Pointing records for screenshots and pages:
______
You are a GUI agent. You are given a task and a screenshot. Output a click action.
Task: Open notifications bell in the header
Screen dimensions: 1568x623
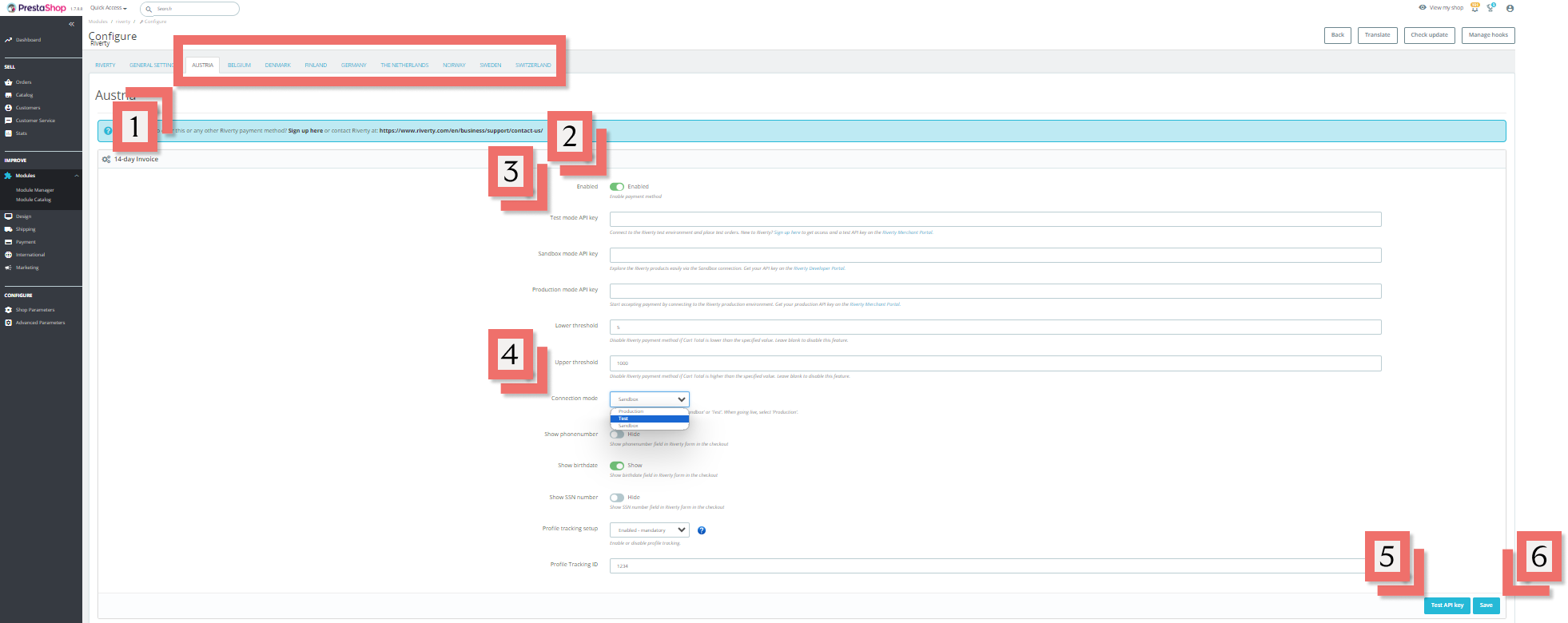[1490, 8]
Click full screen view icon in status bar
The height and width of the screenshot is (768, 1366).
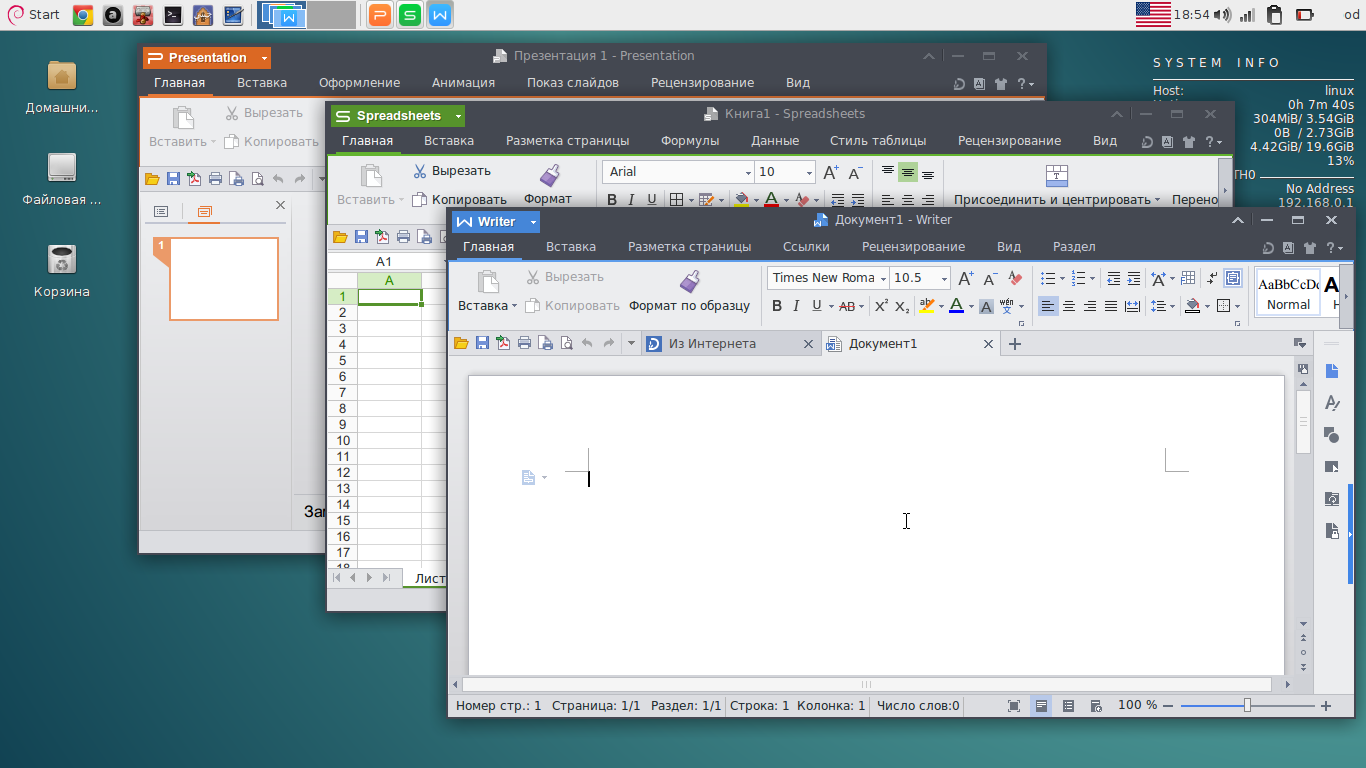1014,706
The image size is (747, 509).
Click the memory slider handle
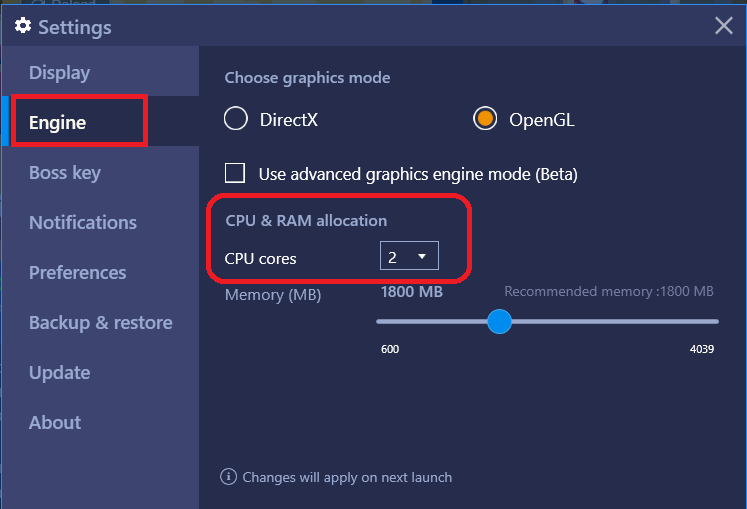pos(499,322)
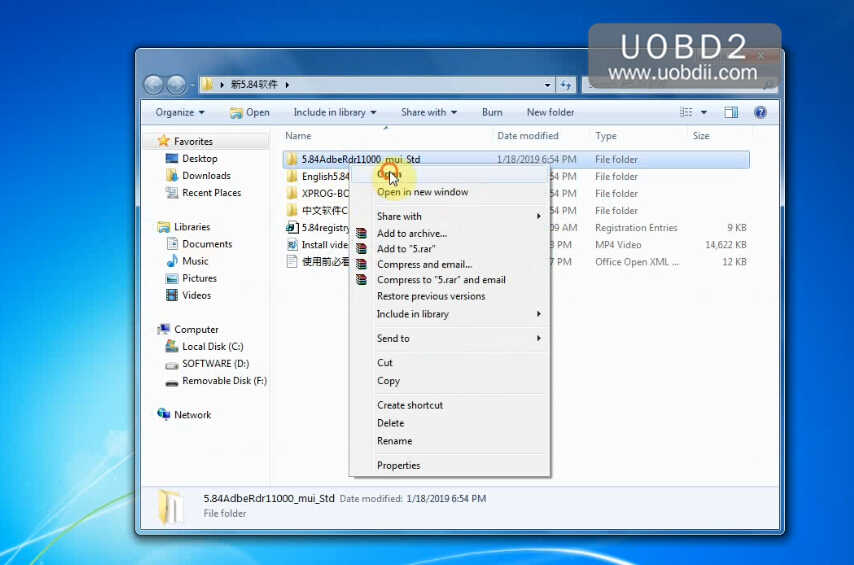Open the blue Help question mark icon

(x=760, y=113)
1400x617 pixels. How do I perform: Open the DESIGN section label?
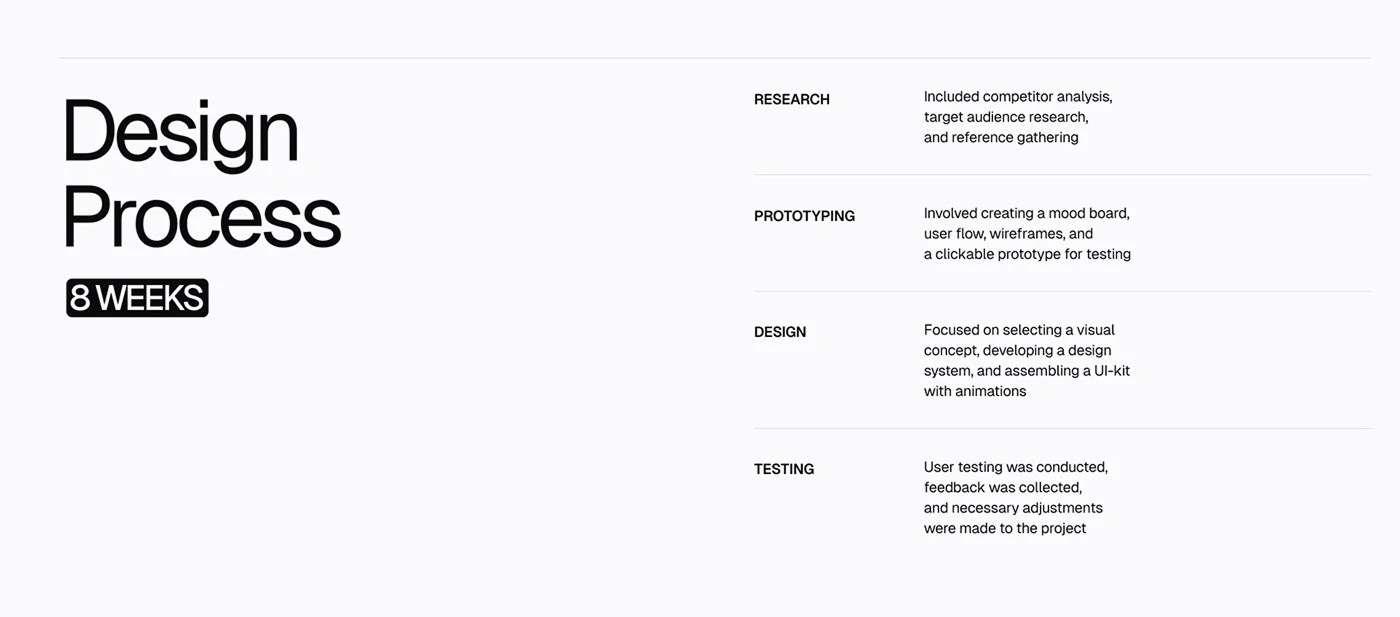(x=780, y=332)
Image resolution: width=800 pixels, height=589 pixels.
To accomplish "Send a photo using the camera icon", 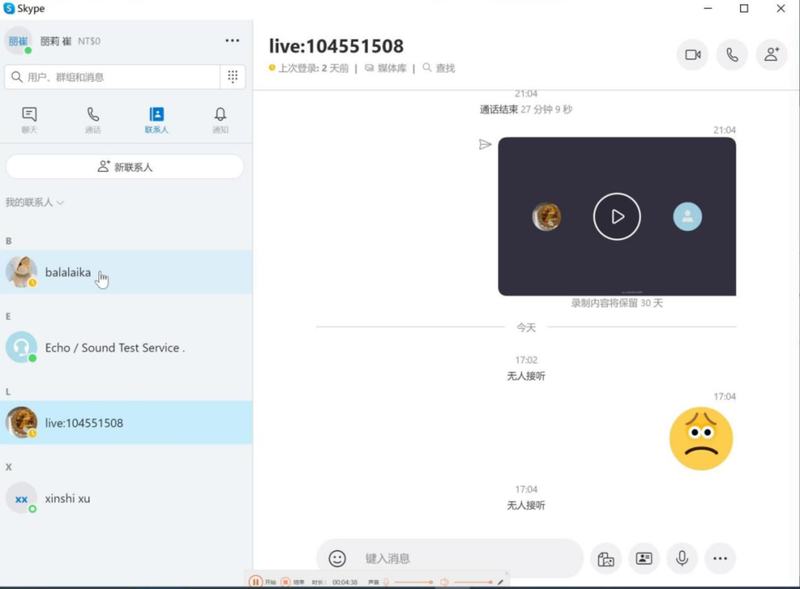I will point(606,558).
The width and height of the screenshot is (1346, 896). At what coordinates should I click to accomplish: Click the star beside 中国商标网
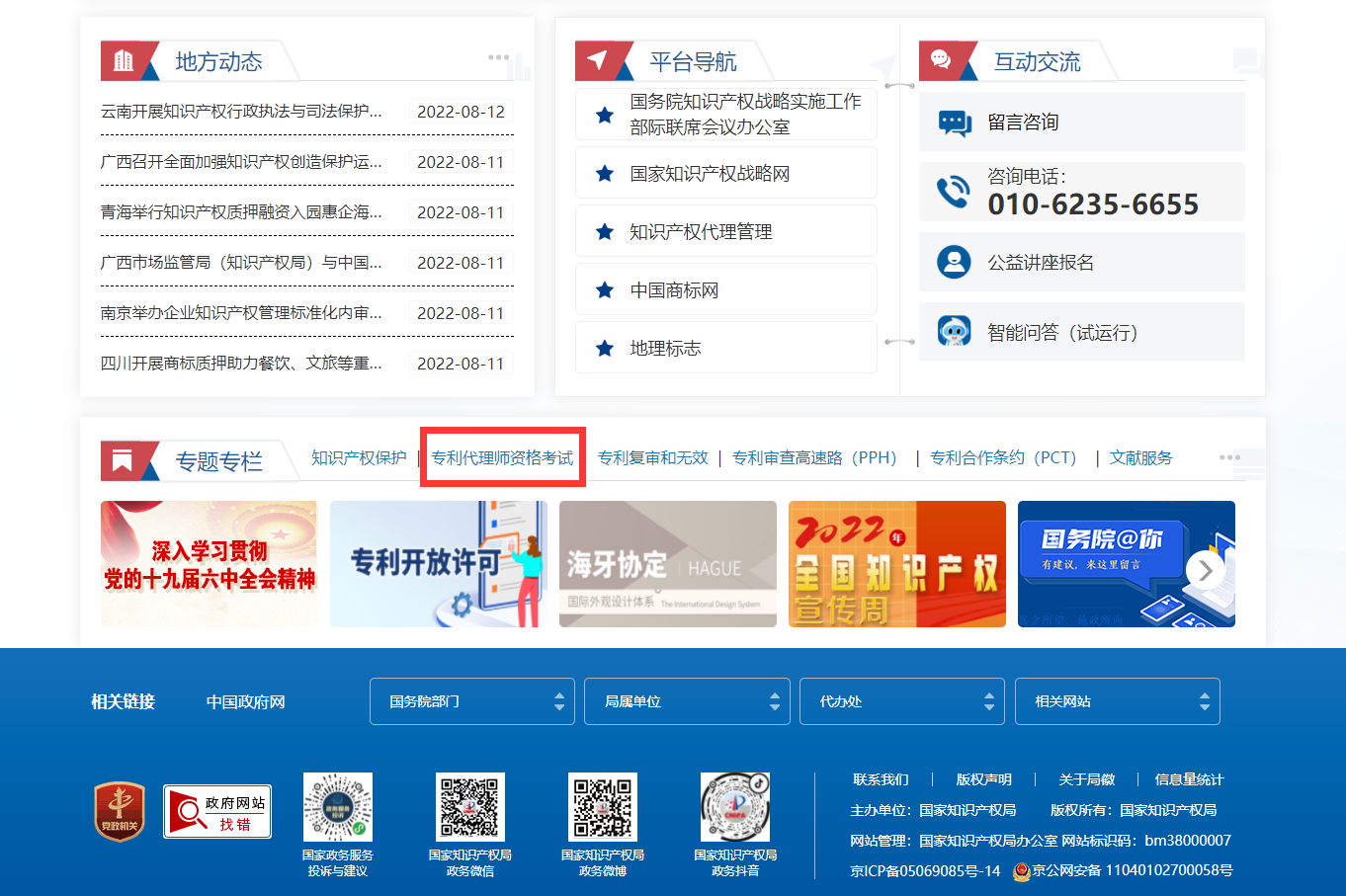tap(606, 288)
______
Pull out every line of the records above that contains the word "height", matching case exactly.

ANSWER FOR THIS EXERCISE:
The height and width of the screenshot is (768, 1366).
Image resolution: width=800 pixels, height=589 pixels.
The width and height of the screenshot is (1346, 896). At what coordinates should I click to accomplish: Click the star beside 中国商标网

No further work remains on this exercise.